RECORDED INFORMATION —
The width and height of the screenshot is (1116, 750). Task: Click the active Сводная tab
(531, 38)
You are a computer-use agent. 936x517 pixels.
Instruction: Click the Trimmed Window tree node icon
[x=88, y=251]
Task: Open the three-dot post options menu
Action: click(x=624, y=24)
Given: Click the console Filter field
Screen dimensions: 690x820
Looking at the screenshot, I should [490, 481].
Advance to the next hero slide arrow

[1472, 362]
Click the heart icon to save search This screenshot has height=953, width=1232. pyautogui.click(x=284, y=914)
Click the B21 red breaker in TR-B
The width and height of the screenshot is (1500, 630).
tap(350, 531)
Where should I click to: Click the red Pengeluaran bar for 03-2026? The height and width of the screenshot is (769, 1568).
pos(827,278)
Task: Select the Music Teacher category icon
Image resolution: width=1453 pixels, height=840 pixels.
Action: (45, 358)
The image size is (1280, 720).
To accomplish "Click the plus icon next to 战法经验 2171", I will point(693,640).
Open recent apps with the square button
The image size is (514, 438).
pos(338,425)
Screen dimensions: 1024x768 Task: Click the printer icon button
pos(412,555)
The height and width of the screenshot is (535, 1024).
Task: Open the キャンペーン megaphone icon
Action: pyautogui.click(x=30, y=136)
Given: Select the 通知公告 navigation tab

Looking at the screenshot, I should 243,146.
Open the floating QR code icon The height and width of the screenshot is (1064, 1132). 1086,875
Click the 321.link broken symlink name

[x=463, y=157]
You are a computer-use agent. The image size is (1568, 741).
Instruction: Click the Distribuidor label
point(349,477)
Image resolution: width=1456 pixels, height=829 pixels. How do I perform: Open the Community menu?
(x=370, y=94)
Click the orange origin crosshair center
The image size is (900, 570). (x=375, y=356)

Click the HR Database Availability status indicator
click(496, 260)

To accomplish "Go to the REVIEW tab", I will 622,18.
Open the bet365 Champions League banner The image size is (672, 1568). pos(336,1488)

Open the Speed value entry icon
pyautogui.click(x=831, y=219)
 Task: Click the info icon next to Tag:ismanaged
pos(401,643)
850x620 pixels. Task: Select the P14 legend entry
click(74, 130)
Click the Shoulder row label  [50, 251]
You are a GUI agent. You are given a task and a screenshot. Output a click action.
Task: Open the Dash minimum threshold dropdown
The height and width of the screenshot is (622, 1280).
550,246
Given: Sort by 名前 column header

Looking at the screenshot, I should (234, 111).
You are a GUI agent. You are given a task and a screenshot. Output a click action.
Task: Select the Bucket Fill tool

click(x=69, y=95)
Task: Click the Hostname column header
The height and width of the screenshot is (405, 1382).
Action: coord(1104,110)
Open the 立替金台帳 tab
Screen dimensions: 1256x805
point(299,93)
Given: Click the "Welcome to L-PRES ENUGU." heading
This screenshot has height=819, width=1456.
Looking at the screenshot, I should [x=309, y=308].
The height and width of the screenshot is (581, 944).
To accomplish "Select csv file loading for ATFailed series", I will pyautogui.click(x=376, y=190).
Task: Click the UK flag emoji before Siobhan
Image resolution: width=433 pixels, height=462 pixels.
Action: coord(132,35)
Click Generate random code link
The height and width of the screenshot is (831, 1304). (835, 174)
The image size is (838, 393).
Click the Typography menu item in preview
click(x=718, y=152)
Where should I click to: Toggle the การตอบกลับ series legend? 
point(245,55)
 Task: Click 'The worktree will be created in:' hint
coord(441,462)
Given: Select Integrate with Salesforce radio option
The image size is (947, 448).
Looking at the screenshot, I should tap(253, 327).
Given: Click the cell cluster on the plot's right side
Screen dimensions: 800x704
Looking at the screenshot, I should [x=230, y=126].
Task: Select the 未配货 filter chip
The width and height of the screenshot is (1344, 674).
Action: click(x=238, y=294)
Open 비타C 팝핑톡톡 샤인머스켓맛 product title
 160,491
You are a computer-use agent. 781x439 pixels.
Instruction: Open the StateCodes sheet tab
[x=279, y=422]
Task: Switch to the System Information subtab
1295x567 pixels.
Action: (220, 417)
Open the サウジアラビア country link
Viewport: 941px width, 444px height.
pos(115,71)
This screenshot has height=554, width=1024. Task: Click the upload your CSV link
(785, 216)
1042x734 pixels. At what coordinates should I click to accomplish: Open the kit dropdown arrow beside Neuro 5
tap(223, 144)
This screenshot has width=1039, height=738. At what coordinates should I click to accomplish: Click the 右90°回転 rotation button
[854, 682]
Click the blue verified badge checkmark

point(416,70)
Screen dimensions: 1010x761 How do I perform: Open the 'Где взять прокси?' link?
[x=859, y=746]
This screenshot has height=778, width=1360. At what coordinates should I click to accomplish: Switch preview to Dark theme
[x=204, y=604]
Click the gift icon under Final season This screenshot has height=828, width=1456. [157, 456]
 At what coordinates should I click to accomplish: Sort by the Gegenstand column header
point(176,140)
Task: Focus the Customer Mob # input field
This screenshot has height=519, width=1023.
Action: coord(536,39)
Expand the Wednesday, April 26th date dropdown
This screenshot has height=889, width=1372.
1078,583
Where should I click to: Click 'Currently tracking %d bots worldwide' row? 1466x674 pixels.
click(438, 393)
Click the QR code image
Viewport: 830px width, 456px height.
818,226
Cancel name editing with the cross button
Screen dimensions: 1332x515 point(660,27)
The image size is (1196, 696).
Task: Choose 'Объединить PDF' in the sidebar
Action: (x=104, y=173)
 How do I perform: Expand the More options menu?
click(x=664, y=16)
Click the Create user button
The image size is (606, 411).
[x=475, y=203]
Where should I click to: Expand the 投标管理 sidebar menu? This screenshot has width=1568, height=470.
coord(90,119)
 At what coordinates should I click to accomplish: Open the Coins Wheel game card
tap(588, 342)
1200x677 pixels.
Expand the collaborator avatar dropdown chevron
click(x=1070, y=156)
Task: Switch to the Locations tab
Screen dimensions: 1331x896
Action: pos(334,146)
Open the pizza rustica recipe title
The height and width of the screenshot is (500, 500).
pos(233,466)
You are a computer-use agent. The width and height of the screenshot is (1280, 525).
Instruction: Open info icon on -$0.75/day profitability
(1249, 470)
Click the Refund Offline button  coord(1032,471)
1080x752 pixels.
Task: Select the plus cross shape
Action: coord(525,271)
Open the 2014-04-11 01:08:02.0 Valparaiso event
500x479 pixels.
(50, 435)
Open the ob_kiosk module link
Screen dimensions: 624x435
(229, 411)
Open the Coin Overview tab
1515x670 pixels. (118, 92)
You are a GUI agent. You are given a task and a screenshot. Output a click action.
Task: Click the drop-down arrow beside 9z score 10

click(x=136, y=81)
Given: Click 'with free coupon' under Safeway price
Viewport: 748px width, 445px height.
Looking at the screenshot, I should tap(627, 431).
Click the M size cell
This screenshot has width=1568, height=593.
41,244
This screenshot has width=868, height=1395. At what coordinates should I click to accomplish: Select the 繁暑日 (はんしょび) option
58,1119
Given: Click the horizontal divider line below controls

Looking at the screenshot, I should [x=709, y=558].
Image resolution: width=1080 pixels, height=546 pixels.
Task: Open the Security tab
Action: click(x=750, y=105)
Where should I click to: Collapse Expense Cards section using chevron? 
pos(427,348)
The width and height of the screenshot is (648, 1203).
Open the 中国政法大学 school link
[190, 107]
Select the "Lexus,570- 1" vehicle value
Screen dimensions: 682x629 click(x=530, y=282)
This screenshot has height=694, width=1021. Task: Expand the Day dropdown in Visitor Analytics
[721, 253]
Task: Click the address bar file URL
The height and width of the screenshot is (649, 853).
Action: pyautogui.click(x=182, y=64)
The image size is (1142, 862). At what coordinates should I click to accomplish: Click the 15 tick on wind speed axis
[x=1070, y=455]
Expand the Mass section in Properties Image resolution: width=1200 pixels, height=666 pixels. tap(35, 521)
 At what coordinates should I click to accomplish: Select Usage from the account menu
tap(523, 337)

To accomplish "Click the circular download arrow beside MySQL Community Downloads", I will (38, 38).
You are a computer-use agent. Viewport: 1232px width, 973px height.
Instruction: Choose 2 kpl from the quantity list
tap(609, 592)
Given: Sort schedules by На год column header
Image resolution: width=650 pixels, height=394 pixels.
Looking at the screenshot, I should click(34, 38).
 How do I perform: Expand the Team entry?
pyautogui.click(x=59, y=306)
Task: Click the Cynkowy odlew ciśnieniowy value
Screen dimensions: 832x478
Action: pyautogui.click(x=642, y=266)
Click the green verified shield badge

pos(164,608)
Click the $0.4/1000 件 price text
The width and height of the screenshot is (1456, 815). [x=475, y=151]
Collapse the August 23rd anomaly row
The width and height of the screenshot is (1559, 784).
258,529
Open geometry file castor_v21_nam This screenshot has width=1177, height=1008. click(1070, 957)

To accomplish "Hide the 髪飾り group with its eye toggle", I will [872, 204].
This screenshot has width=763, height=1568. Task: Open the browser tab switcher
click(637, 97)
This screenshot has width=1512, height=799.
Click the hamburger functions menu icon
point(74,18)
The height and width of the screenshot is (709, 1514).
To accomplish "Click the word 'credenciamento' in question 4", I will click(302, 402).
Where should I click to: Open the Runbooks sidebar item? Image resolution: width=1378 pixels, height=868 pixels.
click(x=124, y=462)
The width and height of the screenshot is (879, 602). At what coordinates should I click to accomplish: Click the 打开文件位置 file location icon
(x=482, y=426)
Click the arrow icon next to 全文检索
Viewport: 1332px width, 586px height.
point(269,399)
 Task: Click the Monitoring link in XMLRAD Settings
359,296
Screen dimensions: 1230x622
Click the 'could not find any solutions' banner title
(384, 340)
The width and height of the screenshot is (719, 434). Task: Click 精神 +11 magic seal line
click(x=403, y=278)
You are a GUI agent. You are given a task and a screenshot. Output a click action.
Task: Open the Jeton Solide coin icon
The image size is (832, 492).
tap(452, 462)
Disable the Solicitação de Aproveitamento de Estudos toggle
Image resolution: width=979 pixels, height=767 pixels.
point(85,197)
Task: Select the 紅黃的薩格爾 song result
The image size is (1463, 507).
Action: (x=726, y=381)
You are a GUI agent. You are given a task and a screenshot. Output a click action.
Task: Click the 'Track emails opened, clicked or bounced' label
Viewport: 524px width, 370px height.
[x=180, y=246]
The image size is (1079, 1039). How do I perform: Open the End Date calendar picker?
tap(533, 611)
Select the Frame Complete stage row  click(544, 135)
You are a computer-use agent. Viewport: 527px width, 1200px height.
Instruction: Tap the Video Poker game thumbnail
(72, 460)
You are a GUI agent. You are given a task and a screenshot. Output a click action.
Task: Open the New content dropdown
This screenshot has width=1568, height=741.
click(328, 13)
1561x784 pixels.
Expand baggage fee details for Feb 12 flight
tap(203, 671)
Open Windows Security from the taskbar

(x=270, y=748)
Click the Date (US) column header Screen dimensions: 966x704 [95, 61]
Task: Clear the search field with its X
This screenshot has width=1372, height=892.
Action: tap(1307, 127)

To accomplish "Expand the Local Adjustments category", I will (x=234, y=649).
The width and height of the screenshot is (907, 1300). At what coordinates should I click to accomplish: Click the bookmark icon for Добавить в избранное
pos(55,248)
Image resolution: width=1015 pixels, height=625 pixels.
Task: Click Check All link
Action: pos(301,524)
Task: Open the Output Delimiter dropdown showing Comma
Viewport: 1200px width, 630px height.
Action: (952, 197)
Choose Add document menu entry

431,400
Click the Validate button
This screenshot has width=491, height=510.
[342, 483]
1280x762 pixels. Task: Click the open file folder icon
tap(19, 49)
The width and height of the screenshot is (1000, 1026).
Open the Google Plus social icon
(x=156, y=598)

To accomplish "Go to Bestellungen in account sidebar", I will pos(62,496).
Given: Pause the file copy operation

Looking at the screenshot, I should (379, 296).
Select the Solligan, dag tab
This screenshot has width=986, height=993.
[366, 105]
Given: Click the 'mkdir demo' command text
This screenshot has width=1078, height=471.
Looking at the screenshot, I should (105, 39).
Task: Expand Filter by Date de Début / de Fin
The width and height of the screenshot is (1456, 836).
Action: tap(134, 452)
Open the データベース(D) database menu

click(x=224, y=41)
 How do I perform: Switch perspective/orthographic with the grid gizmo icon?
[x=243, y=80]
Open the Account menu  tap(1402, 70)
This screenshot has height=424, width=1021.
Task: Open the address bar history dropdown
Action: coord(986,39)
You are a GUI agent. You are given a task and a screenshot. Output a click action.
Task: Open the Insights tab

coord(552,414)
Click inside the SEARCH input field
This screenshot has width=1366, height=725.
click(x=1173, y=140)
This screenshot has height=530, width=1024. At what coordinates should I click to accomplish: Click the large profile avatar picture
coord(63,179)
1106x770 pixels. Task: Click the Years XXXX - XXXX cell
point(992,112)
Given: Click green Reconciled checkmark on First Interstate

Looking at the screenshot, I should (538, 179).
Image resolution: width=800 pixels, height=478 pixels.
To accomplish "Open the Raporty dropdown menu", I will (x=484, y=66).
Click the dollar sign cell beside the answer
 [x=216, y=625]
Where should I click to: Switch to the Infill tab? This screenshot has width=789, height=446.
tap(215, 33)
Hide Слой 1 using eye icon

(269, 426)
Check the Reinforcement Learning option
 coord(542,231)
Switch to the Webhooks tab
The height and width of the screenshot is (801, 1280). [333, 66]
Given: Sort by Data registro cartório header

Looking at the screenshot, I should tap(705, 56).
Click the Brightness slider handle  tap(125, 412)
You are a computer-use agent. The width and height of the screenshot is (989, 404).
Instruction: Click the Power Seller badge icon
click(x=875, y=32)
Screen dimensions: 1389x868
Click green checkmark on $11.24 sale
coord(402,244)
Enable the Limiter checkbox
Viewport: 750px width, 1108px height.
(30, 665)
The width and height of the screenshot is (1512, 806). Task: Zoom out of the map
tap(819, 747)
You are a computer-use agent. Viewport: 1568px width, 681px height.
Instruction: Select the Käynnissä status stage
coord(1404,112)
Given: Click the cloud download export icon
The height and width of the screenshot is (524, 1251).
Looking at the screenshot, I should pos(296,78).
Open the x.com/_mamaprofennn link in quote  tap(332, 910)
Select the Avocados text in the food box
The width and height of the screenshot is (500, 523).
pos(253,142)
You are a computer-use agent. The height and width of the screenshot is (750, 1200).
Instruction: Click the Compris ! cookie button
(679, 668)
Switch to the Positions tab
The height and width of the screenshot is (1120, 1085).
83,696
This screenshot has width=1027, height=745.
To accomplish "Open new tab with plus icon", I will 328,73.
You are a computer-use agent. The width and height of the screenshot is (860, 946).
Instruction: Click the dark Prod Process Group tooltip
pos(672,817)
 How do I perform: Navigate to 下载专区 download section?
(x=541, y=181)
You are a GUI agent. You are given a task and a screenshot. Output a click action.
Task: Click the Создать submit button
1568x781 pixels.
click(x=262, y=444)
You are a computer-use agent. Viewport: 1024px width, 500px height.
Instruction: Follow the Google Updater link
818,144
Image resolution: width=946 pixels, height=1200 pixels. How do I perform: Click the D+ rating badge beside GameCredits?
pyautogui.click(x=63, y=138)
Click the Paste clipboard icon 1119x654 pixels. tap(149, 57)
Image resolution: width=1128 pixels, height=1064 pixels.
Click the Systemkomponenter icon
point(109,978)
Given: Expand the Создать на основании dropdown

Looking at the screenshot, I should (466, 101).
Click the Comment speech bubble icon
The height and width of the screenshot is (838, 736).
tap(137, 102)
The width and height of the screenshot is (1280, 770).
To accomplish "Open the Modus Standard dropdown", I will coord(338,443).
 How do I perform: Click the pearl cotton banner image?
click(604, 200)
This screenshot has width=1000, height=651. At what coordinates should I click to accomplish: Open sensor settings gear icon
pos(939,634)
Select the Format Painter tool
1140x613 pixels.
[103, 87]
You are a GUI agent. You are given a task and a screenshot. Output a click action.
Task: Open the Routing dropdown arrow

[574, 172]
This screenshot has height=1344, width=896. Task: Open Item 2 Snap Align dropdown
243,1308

YOUR OBJECTIVE —
The required answer is a single number: the count of lines in the entries that hold the string "input".

EXPECTED OUTPUT —
2